In 2002, East Manatee Editor Jim Jones wrote a column about Jiggs Landing, calling it picturesque and rustic.
“Stepping inside the cool darkness of the bait shop, eyes adjust from the glare of the intense Florida sun,” he wrote. “In one corner is a live bait well containing shiners and minnows. Artificial lures in plastic bags hang on pegboard walls, and new rods and reels are suspended from the ceiling. On the counter are four one-gallon jars, one each for pickled pigs feet, pickled sausage, pickled eggs and Kosher dills. Cold beer in the cooler, trophy fish mounted on the wall, and bottles of two-cycle motor oil on a shelf complete the picture.”
Jones questioned, however, how much longer Jiggs Landing could survive as a fish camp with Tara and Beacon Cove already developed nearby and other new communities in the planning stages.
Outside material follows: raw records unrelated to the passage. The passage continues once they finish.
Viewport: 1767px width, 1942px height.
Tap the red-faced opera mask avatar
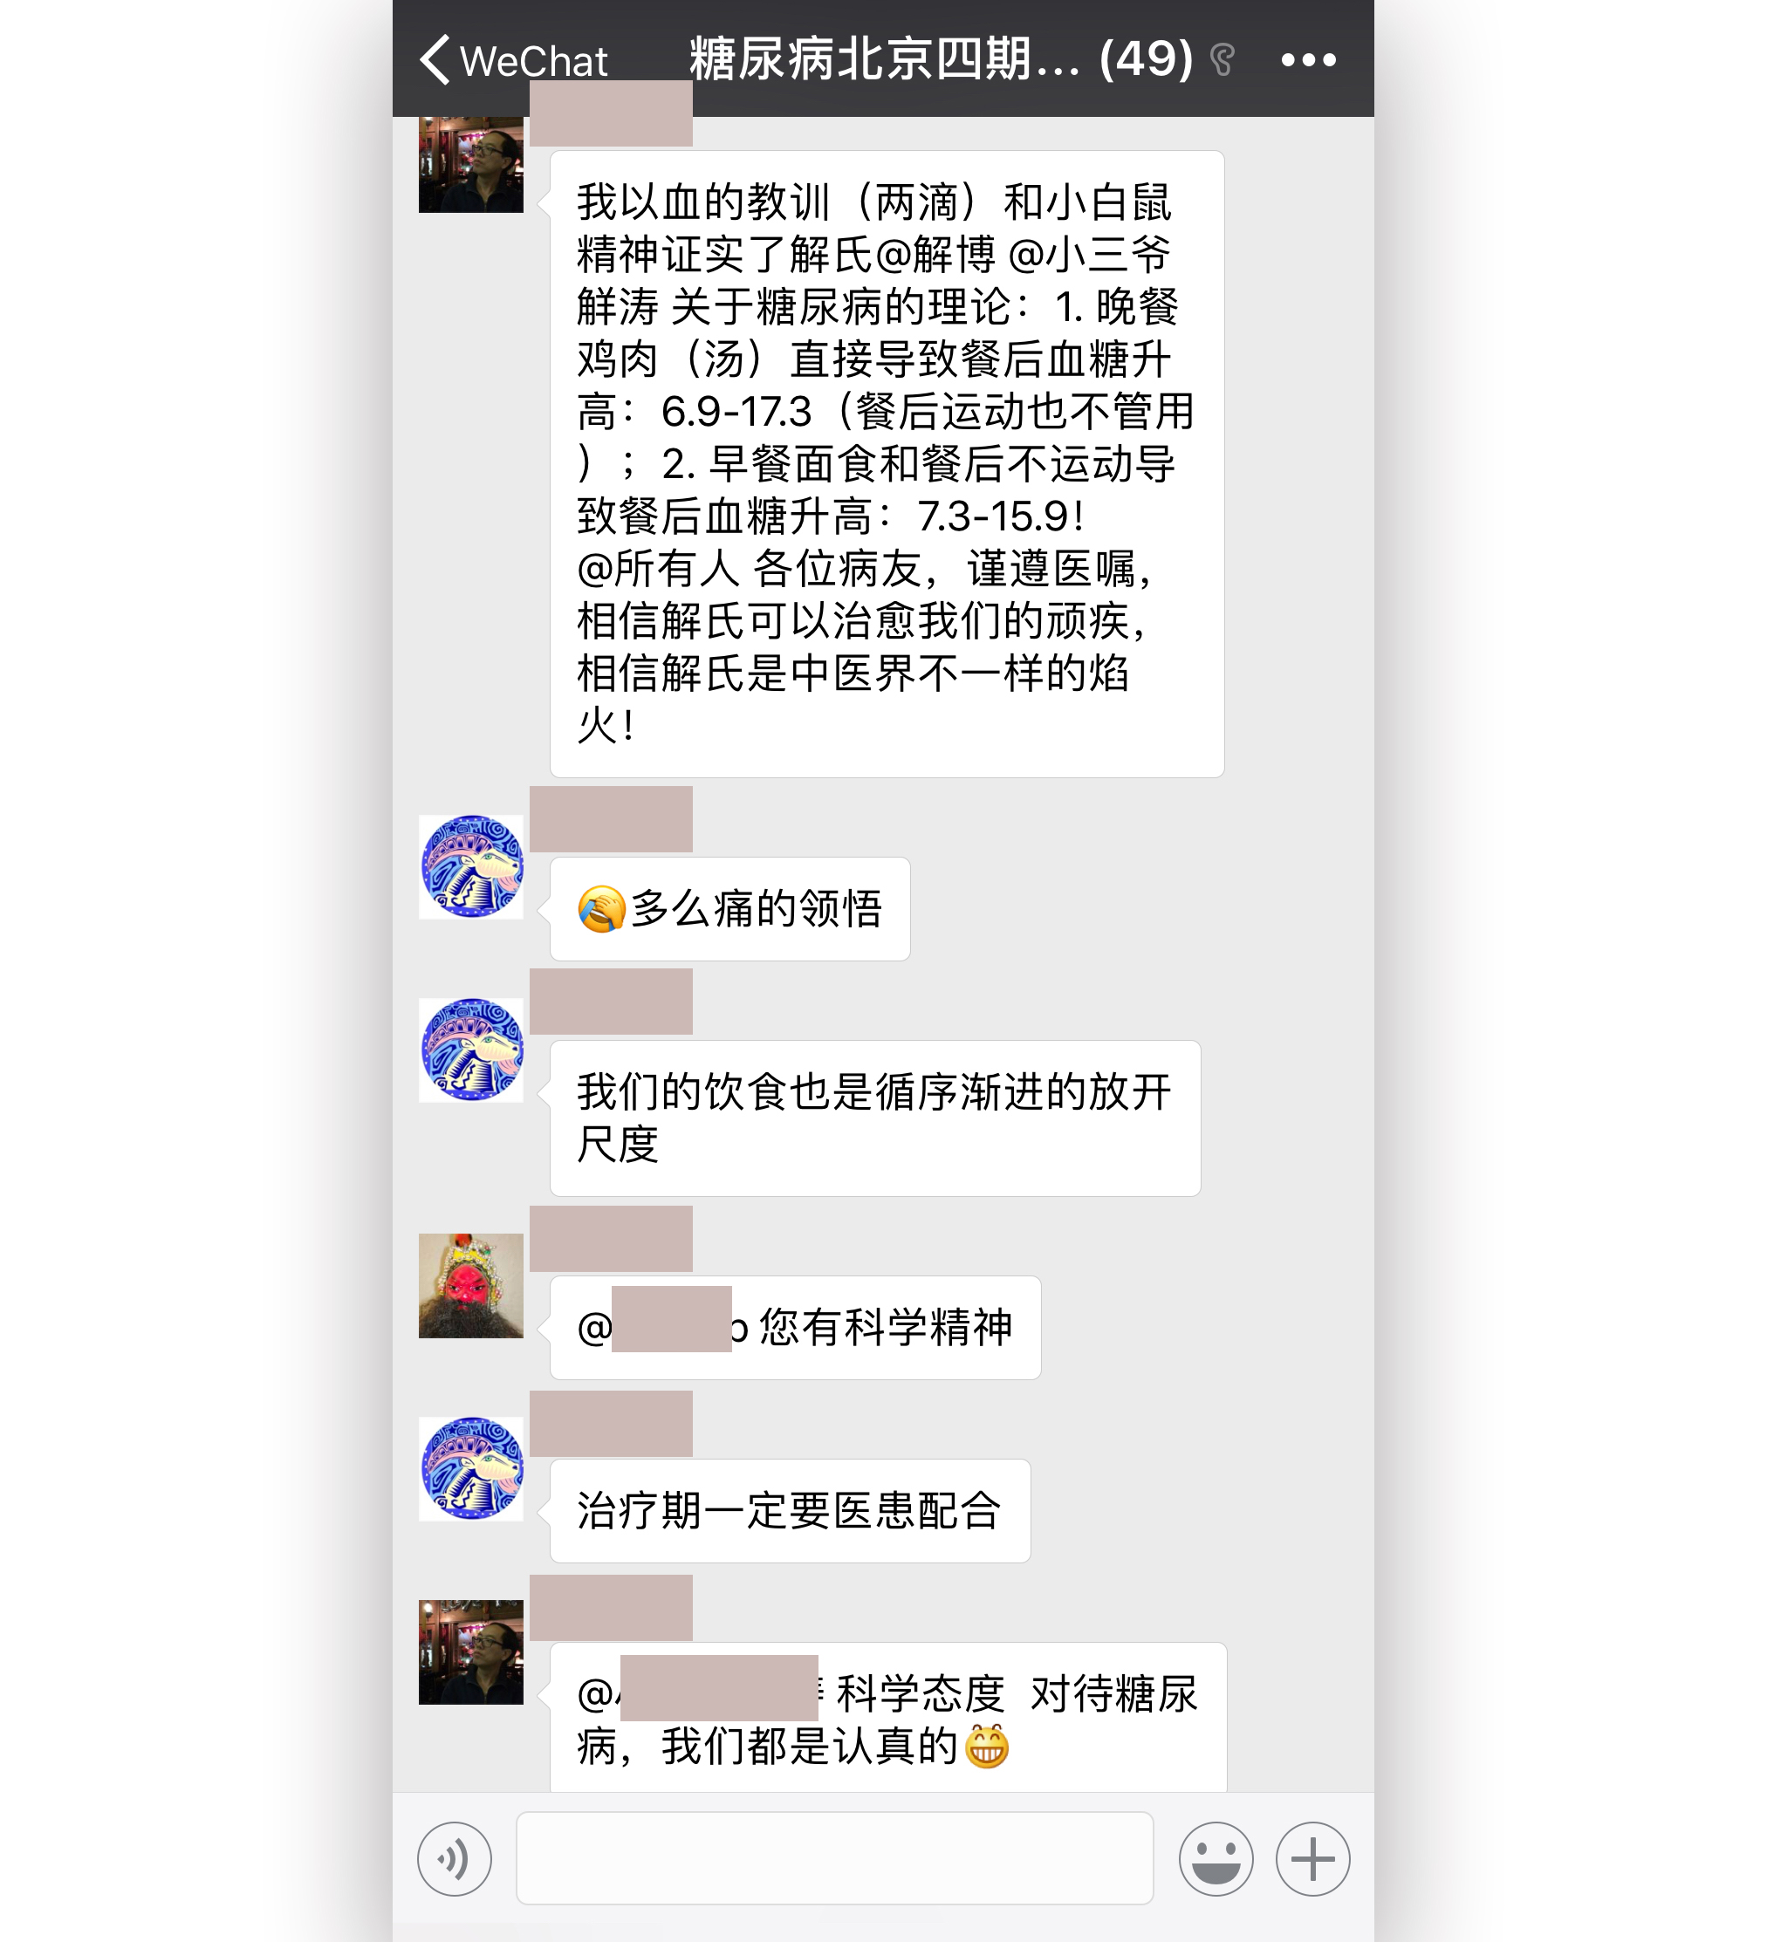471,1285
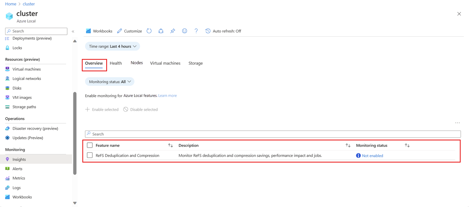Viewport: 469px width, 207px height.
Task: Click the refresh icon in the toolbar
Action: (x=149, y=31)
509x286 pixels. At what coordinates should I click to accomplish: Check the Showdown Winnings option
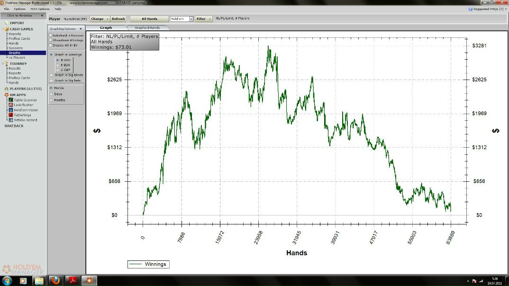click(51, 40)
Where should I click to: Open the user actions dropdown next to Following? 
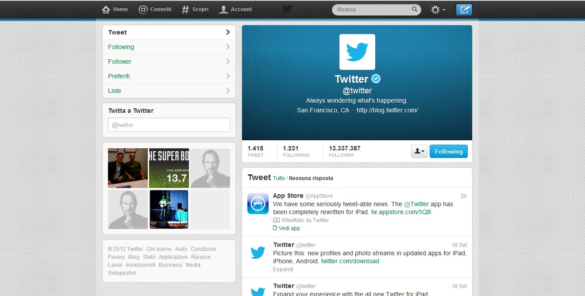point(419,151)
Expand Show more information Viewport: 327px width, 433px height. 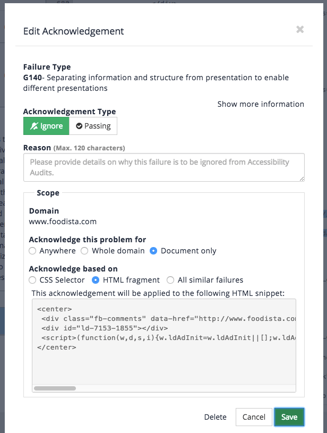[261, 104]
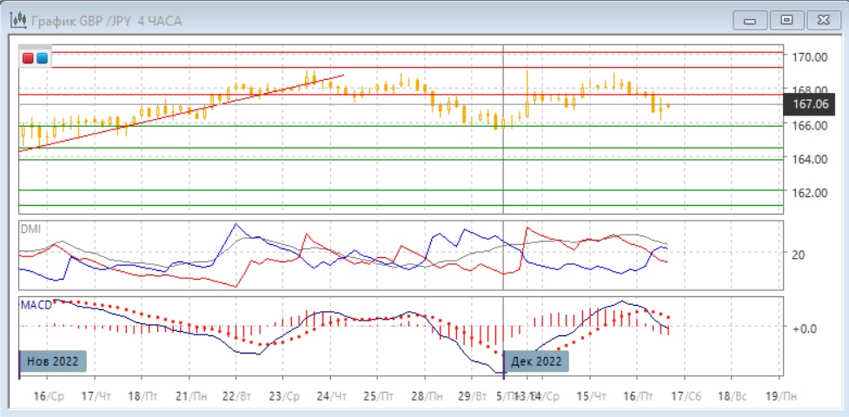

In 2005, Manatee County purchased Jiggs Landing with the help of a grant through the Land and Water Conservation Fund. The county planned to turn the property into a county park and boat launch area. It razed all of the standing buildings on the site, with the exception of one cabin.
This May, county officials unveiled detailed plans for the property, including restrooms, showers, picnic pavilions, rental cabins, a playground area, parking, boat ramp, docks and slips. The plans, which will be mostly paid for with state grants, have focused new attention on the camp’s Old Florida history and its significance to the area. The lone surviving cabin will be restored and will house displays about the area’s history, county officials have said.
What visitors to the site will see today are mature trees ringing the property, and a solitary fishing cabin set off to one side. Frequently, flocks of vultures can be seen nearby.
The park is important to those who have worked to preserve one of Braden River’s historic treasures, says Denise Kleiner. Two years ago, she founded the Old Braden River Historical Society in an effort to preserve historic sites along the river.
“So many places from the past still survive,” Kleiner says. “With the help of county officials and our local non-profit organization, we’ll capture the essence of this river community and bring it into the 2000s with a brand new park.”